The slowdown in loan sales in the second quarter was most apparent among the SBA fixed rate loans behind Live Oak. Very few of these loans were sold in the second quarter and the premiums paid by investors on these loans fell from 106% to 102%, probably because even though investors will have to pay a higher cost of capital, the returns on these loans do not adjust upwards. with interest rates almost as high as variable rate loans.
Live Oak also suffered an $8.7 million hit after having to reassess its loan servicing rights due to rising rates in the quarter.
Although the decline in loan sales in the second quarter and the difficulties in the secondary market may have surprised some investors, Live Oak chief financial officer BJ Losch warned investors to prepare for the impact of rising rates. on the bank’s first-quarter earnings call on April 28. .
“While premiums have remained relatively stable with recent trends over the first 45-60 days of the quarter, we have started to see significant shifts in demand and pricing, primarily due to shifts in market sentiment. on the Fed rate and the economic outlook,” Losch said. “So with the $120 million fintech gain recorded in the second quarter, we will take advantage of this to moderate our guaranteed sales in the second quarter and allow the markets to further digest the Fed’s rate movements.”
Is Live Oak stock a buy?
Right now, most banks or fintech companies that sell loans in some sort of secondary market face the same issues as Live Oak, so the problem isn’t bank-specific or a result of poor management.

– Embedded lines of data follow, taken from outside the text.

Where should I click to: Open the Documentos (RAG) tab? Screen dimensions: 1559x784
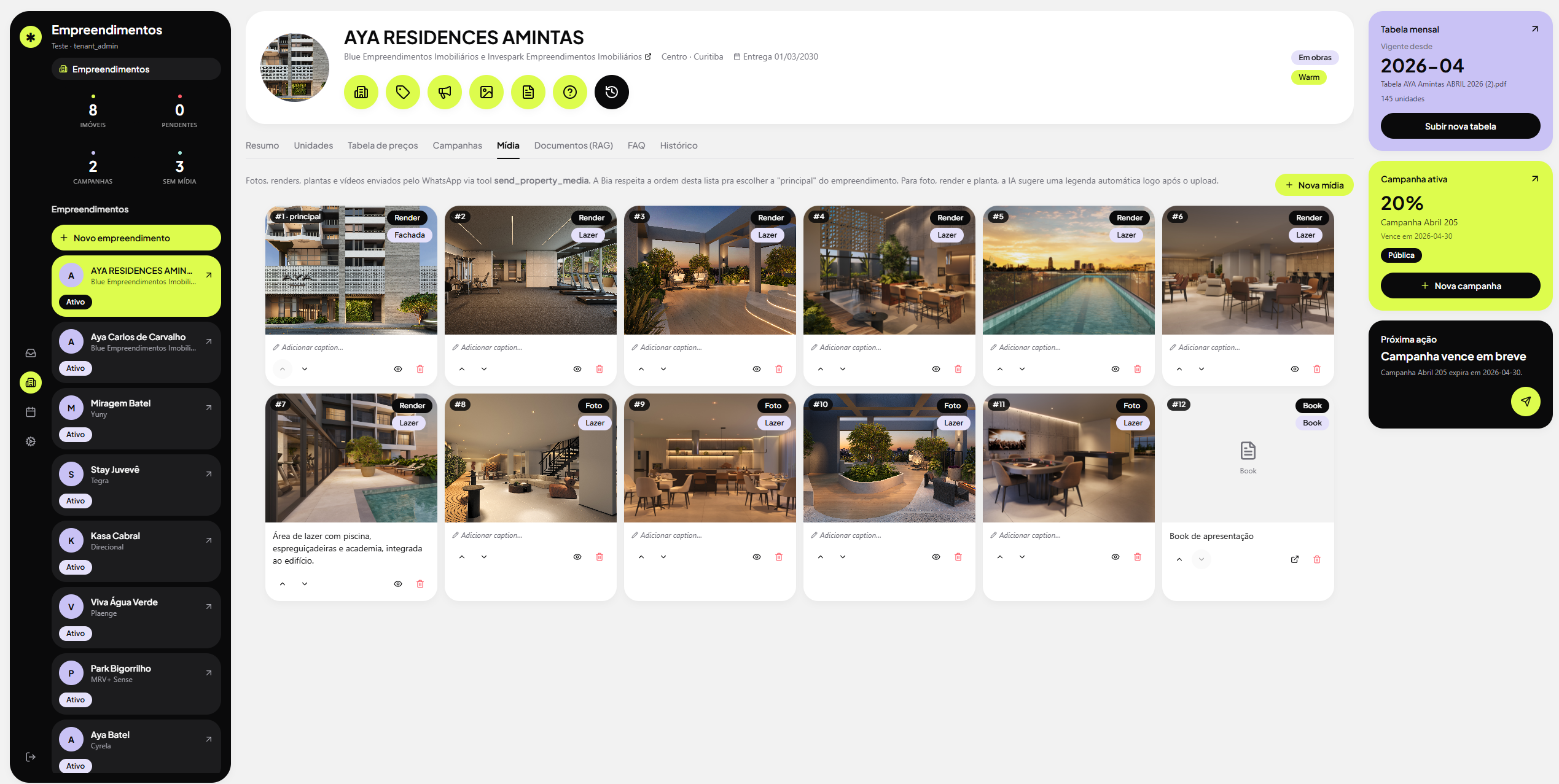pos(574,146)
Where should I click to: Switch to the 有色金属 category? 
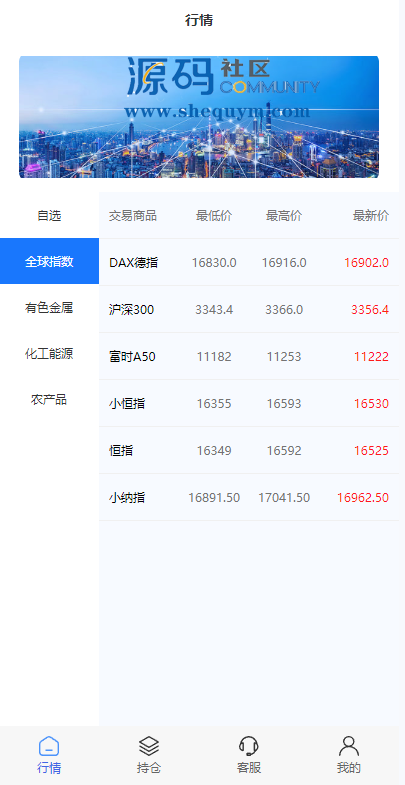pos(49,307)
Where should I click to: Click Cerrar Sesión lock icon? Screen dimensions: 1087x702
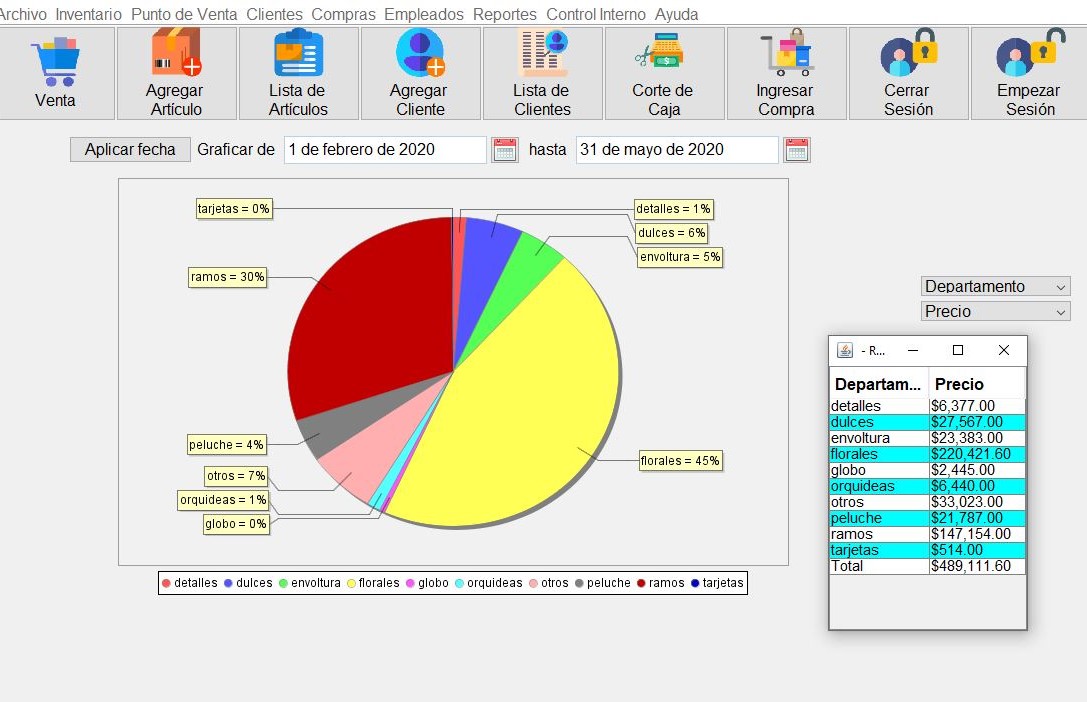908,54
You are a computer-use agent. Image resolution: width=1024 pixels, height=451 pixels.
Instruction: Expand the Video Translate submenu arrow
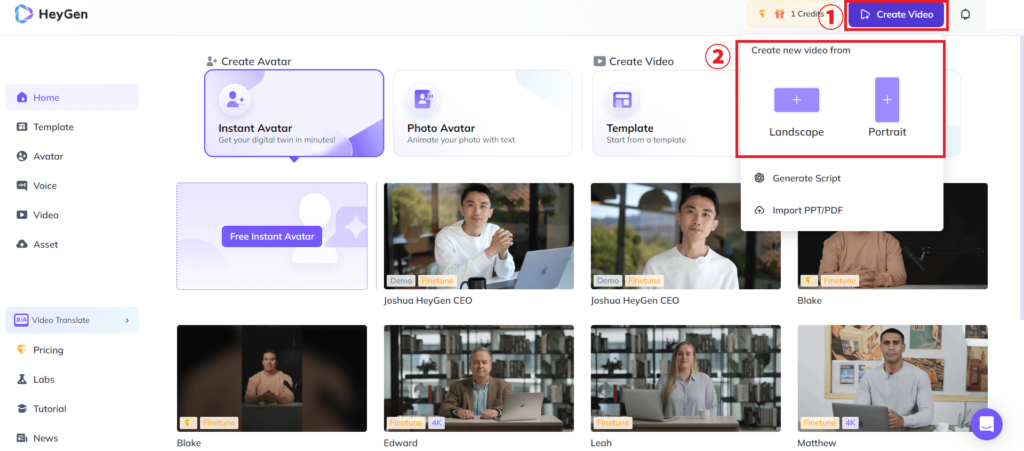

And while revenue from those loan sales moderated, it was partially offset by higher revenue from loans held on Live Oak’s balance sheet, many of which saw their yields revalue with higher interest rates.
Live Oak also saw healthy origination volume in the quarter of $960 million, up from the first quarter of the year. Additionally, since 2013, the bank’s credit quality has significantly exceeded the broader SBA lending program and the bank has strong capital levels.
Live Oak also continues to execute on its strategic vision to become America’s bank for small businesses and to more holistically serve the small business community. Management adopted and implemented cutting-edge technology that enabled it to begin rolling out products that help small businesses manage their day-to-day operations and make Live Oak an attractive banking partner.
The market should eventually adjust to rising interest rates, and with the Federal Reserve recently stating that it may soon begin to slow the pace of rate hikes, problems in the secondary market could end up being a wind. opposite in the short term. I still think Live Oak shares are a good long-term buy.
Bram Berkowitz has no position in the stocks mentioned. The Motley Fool holds positions and recommends Live Oak Bancshares. The Motley Fool has a disclosure policy.